# [Problem details]
If a line below contains the string "computer", copy it out.

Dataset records
● ● ● ● ● ● ●

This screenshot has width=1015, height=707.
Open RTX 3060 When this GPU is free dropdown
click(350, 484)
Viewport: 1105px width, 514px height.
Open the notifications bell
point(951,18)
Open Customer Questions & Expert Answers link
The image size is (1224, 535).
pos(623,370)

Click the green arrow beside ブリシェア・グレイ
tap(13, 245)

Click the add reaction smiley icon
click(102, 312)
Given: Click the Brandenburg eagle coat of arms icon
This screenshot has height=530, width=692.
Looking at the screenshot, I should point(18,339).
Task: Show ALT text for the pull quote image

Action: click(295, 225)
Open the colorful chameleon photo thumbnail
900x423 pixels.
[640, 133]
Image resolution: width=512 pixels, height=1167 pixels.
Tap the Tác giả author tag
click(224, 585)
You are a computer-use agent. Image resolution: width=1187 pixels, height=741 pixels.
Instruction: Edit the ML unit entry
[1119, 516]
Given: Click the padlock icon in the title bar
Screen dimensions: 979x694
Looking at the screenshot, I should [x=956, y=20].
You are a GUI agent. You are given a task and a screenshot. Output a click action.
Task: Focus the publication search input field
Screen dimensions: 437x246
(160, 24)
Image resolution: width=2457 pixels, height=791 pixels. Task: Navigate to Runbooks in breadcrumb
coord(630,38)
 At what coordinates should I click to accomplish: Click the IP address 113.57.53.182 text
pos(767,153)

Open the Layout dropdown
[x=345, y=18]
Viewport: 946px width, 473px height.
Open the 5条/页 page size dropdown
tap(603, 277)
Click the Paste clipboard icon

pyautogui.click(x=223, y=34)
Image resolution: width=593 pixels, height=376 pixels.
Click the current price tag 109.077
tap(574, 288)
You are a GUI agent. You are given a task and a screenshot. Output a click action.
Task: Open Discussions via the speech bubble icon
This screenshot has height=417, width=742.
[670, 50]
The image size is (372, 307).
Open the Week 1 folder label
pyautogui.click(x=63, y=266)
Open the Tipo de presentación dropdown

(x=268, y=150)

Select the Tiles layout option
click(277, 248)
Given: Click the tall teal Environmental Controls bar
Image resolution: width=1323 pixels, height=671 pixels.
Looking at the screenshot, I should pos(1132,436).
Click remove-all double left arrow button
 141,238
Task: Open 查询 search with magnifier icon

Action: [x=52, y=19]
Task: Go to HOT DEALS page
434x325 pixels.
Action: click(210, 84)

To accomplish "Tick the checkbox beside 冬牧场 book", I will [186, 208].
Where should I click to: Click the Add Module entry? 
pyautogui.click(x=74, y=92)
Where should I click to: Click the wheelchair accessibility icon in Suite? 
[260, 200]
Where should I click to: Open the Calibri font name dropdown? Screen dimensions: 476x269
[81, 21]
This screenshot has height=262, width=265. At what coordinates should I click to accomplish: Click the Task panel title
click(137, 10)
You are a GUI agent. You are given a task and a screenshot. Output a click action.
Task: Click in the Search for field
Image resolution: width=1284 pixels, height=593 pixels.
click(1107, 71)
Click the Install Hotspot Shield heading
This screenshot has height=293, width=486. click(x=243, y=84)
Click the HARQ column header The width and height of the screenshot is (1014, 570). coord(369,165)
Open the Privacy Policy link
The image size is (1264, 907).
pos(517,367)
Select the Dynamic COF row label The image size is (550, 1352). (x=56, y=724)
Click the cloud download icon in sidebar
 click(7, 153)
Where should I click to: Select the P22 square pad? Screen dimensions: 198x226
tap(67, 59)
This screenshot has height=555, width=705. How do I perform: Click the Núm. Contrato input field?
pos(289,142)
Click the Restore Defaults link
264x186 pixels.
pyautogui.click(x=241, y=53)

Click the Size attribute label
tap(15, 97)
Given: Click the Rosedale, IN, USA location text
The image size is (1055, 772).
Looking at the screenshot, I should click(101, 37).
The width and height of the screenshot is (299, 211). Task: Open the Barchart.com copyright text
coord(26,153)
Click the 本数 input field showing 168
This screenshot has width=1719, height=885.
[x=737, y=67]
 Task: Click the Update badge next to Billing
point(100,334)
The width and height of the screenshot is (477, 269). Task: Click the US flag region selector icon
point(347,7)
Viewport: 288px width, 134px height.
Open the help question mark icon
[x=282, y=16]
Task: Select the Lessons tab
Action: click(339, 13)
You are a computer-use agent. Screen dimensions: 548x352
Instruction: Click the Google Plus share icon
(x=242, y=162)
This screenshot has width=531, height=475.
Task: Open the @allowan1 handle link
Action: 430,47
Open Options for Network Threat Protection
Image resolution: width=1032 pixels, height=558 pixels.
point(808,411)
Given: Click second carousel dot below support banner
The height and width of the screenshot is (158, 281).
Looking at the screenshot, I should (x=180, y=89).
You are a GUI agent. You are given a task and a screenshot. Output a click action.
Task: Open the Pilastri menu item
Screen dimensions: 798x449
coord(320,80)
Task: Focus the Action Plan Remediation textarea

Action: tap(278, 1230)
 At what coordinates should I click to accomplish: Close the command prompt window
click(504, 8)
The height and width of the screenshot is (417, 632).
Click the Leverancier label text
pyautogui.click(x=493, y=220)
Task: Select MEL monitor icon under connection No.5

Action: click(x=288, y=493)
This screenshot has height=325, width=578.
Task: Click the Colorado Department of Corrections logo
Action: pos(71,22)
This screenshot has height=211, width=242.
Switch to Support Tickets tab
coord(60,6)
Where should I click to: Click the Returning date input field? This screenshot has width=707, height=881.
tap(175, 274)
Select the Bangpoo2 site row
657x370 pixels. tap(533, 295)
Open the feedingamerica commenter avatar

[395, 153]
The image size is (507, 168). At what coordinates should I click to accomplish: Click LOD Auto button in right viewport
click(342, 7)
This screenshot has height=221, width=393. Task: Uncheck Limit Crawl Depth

● ● ● ● ● ● ●

# [Expected output]
You are a computer-use agent. Image resolution: width=1187 pixels, height=741 pixels.
You are a computer-use agent. Screen dimensions: 548x352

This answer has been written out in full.